Damage to property caused by compression of clay soil beneath it — Whether compression of soil caused by abstraction of water by tree roots — Whether other factors diminished liability — Action in nuisance and breach of statutory duty — Whether damage foreseeable — High Court holding that plaintiff entitled to injunction for tree removal

In 1966 the plaintiffs purchased 44 Park Avenue, Hull — a tree lined street. Some 9-10m from the frontage of their house were two lime trees, they were over 100 years old. The house had been built in 1882 on a clay soil site. It was recognised that clay was prone to compression when built on. By present day standards the house’s foundations were shallow. The plaintiffs first noticed cracks and bricks dropping on the left frontage in 1982. From late 1988 onwards they noticed their front room had cracks on its internal walls. The external bricks around its front bay window had sunk.

In March 1990, a construction engineer examined the house and identified differential settlement in its foundations as the cause. The lime tree roots were identified as possible underlying causes. In May 1992 a structural engineer, appointed by the plaintiffs’ insurers, noted 20 additional cracks. Cracks continued to appear and in December 1993 the house was reinforced by timber supports. An action was brought against the local authority seeking damages for nuisance and breach of statutory control under section 96 of the Highways Act 1980.

Held The plaintiffs’ claim succeeded.

1. On the evidence, the tree roots were an effective and substantial cause of the damage to the house from late 1988, although not the sole cause. To establish liability it was significant that the roots were a substantial cause rather than the only cause: see Banque Bruxelles Lambert SA v Eagle Star Insurance Co Ltd [1995] EGCS 31.

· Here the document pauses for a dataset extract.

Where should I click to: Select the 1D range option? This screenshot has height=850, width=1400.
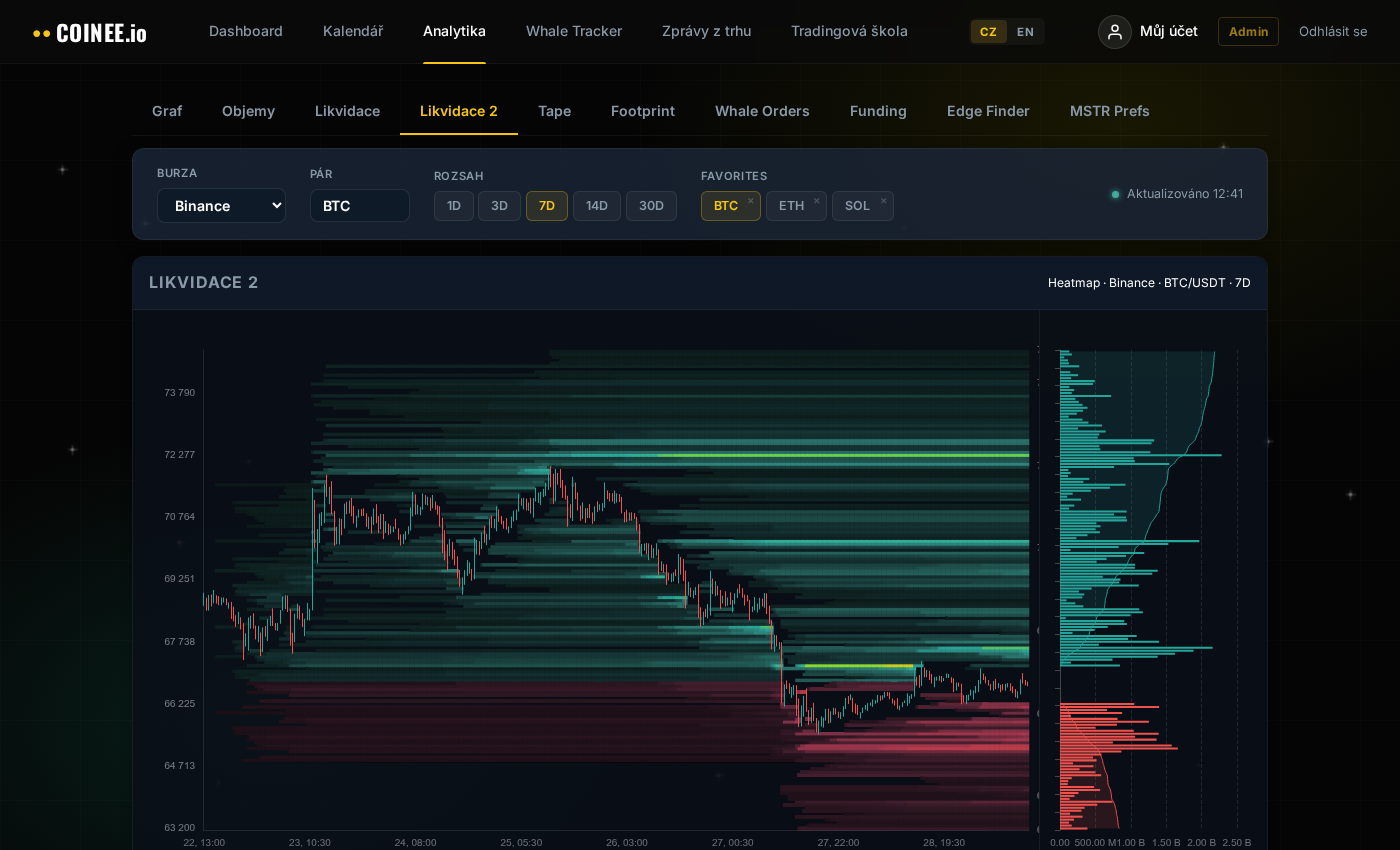(454, 206)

2. The shallow foundations did not make the damage inevitable, but made it more likely. However, that did not diminish the liability of the defendants in any way — the roots took their victim as they found it: see Smith v Leach Brain & Co Ltd [1962] 2 QB 405.

3. To recover damages at common law in nuisance for damage by tree roots, foreseeability of harm had to be established: see Russell v London Borough of Barnet (1984) 271 EG 699.

4. The test for foreseeability was essentially the same in contract and tort — whether the risk was one which a reasonable person in the defendant’s position would have regarded as a real risk. That test was satisfied here by a letter from the defendants’ technical services department to the plaintiffs’ loss adjusters. In addition, the council had published a guide to householders advising on safe tree planting distances in the area.

5. The plaintiffs were therefore entitled to succeed in negligence, the risk could have been removed or reduced by pruning the trees.

6. However, the plaintiffs had no claim for breach of statutory duty under the provisions of section 96 of the Highways Act 1980. A duty under that section only arose in relation to trees planted by a highway authority pursuant to the powers created by the section. In this case, the trees had been planted 100 years ago.

7. The plaintiffs were entitled to apply for an injunction to remove the trees since they were a continuing threat to their house.

Rupert Jackson QC and Geoffrey Brown (instructed by Badhams Thompson) appeared for the plaintiffs; Colin Reese QC and Neil Cameron (instructed by Hammond Suddards) appeared for the defendants.